The data on predictors of surgery success in PHPT patients are till limited and studies aimed to reveal what preoperative variables may be predictive of QoL improvement along with normalization of disease-related biochemical parameters is worthwhile. To explore the nature of relationship between meaningful QoL improvement and preoperative variables in PHPT patients the regression analysis was applied. The list of baseline independent variables involved those clinically relevant, including type of PHPT, preoperative Ca2+, p-PTH, disease duration, presence of comorbidities as well as patient’s age and education along with patient-reported outcomes, such as baseline QoL by disease-specific questionnaire and severity of most pronounced PHPT symptoms by PAS. Along with results of E.M. Ryhanen et al. [7], we detected that preoperative QoL is predicting for QoL improvement. On contrary to Ryhanen data, education was not predictive for meaningful QoL improvement in our study. Also all disease-related parameters included in the analysis did not demonstrate their predictive significance for QoL improvement after surgery. Moreover, only mental component of QoL was significantly predicting meaningful QoL improvement after PTX in the final regression model. In other words, the worse psychological condition of patient, the higher probability of meaningful QoL improvement over time after surgery. This finding suggests that the derangement of mental health may be considered as an individual indication for surgery.
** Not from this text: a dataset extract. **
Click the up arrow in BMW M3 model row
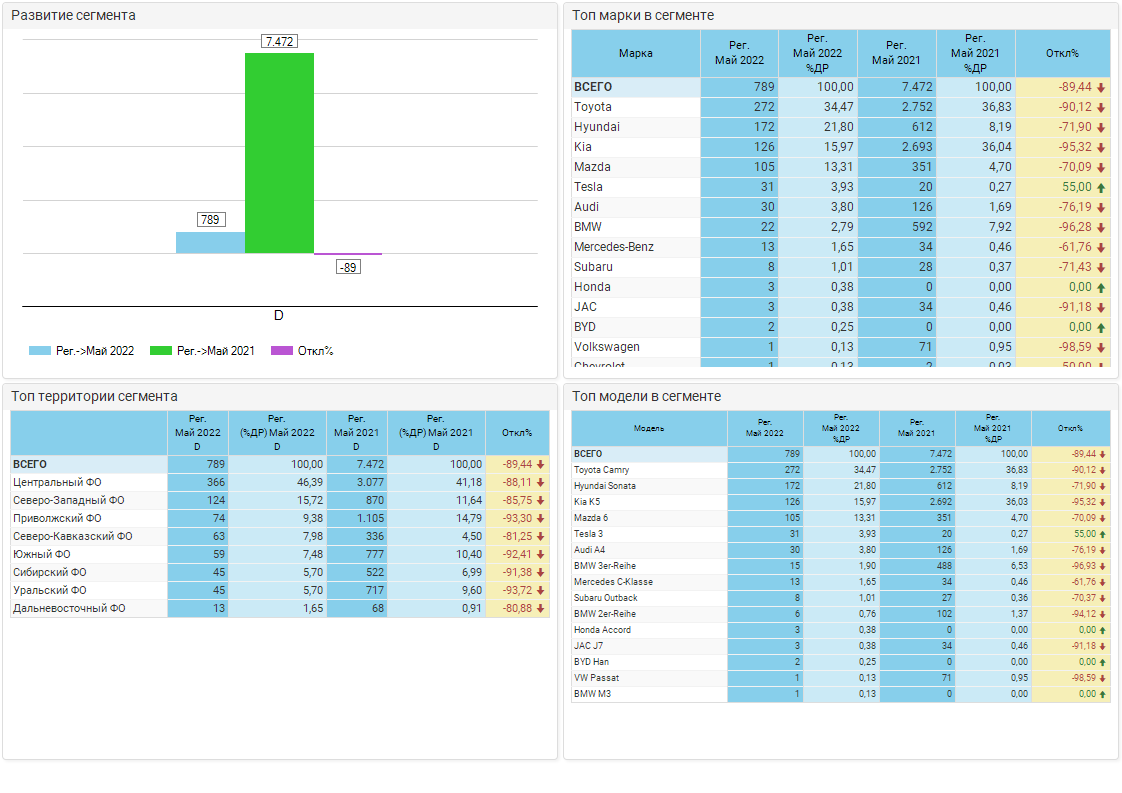Viewport: 1122px width, 793px height. tap(1103, 694)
Our study has several limitations. First, sufficient number of patients were lost during follow-up because of electronic administration of PRO measures, which may bias the results. Taking into account commonly high withdrawal rate in prospective QoL studies and taking into consideration CONSORT PRO Guidelines for handling missing data in order to minimize bias we performed GEE for comparisons. Second, the levels of Ca2+, p-PTH, 25OHD and other biochemical parameters were not controlled after surgery due to the study design. Among other study limitations the lack of a control group of non-operated PHPT patients may be mentioned.
In this paper, we examined preoperative PROs in a comprehensive way and analyzed their changes during 24 months after surgery. Future studies should address follow up for more than 24 months after PTX with sufficient number of patients. Also it is of importance to provide comparison of QoL in PHPT patients at long-time follow-up after surgery with healthy controls.